The dependent app (in this case CLN) should instead be driving bitcoind's pruning with this RPC. With CLN in control of pruning you are never at risk of bitcoind pruning too far ahead.

wtogami avatar Jun 13 '22 18:06 wtogami

You are right. But even though I made the mistake of letting Bitcoin sync first, it is still a bug that CLN tried to request the same block for hours in a loop.

It would made have much more sense to skip the blocks and ignore the related channels, instead of going into a deathloop.

kroese avatar Jun 13 '22 18:06 kroese

I've been running on pruned mode successfully, but periodically it hits this bug. It's weird and appears possibly because of malicious gossip because it is always referencing a block from years ago, when lightning channels were only a glimmer in a nerds eye.

I've found a work around because on it's own it seems to get stuck in a loop requesting a block that doesn't exist and all the other node activity slows down. There are a couple of plugins that are meant to make running on a pruned node more reliable*. Although I have never been able to get btcli4j actually configured properly sync (it seems unable to fetch blocks) - just starting up clightning with that plugin clears the queue on fetching that block and then allows me to start up normally again.

  • https://github.com/clightning4j/btcli4j/tree/ecacb049d41e2282c5595e84a6f9db6a601c3bc3

AutonomousOrganization avatar Jun 13 '22 22:06 AutonomousOrganization

Sounds like a redundant fallback lookup for old blocks would be a perfect plugin.

wtogami avatar Jun 14 '22 00:06 wtogami

https://github.com/clightning4j/btcli4j/tree/ecacb049d41e2282c5595e84a6f9db6a601c3bc3

I get "This commit does not belong to any branch on this repository, and may belong to a fork outside of the repository."

kristapsk avatar Jun 14 '22 10:06 kristapsk

https://github.com/clightning4j/btcli4j/tree/ecacb049d41e2282c5595e84a6f9db6a601c3bc3

I get "This commit does not belong to any branch on this repository, and may belong to a fork outside of the repository."

It is outside this repository - it is from the list of community plugins : https://github.com/lightningd/plugins

AutonomousOrganization avatar Jun 15 '22 17:06 AutonomousOrganization

@kristapsk @AutonomousOrganization Just use the master branch https://github.com/clightning4j/btcli4j

There are a couple of plugins that are meant to make running on a pruned node more reliable*. Although I have never been able to get btcli4j actually configured properly sync (it seems unable to fetch blocks)

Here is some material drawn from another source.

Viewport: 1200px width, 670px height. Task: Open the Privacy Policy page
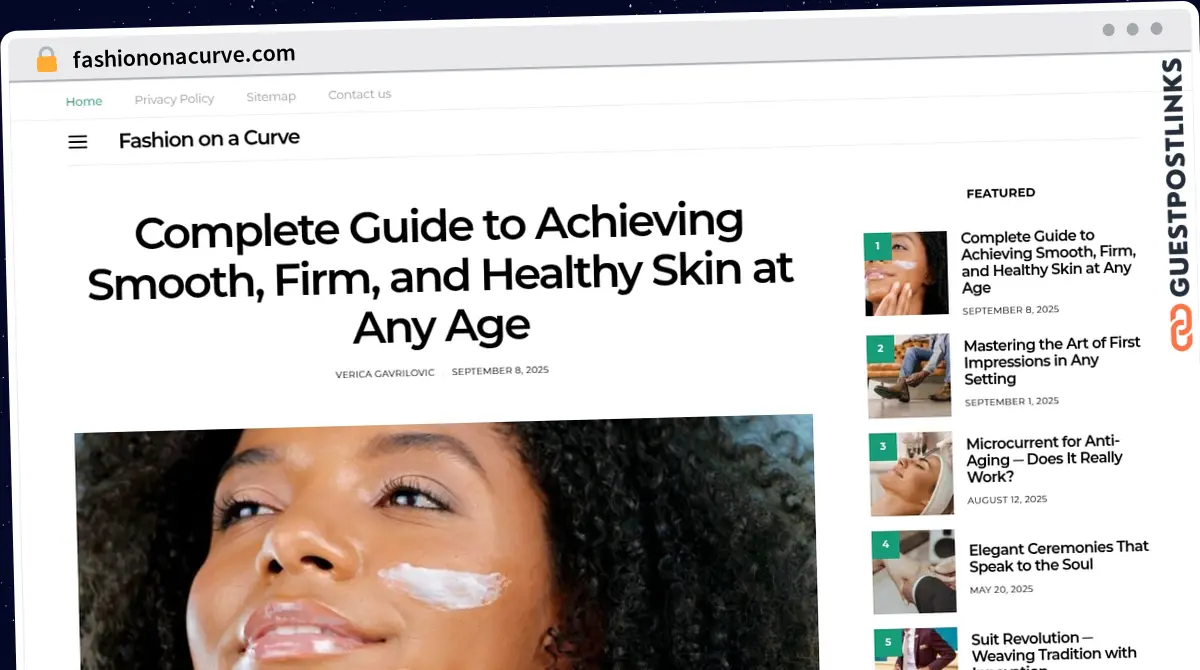click(174, 99)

I put all my effort to keep alive and maintain my tool, but I can not dream of the bug that people have if you open an issue I can help you to configure it.

Disclaimer, there is a really configuration :) just a flag to run in pruning mode

vincenzopalazzo avatar Jun 15 '22 19:06 vincenzopalazzo

Just noticed the same issue on my new pruned node. Is there a reason why the official docs on pruning doesn't mention this issue? It looks like a common situation with non-negligible negative consequences.

Is it considered a bug or wontfix? Is it safe to ignore it, assuming bitcoind and lightningd agree on a current block height and it's up-to-date?

bubelov avatar Nov 22 '22 06:11 bubelov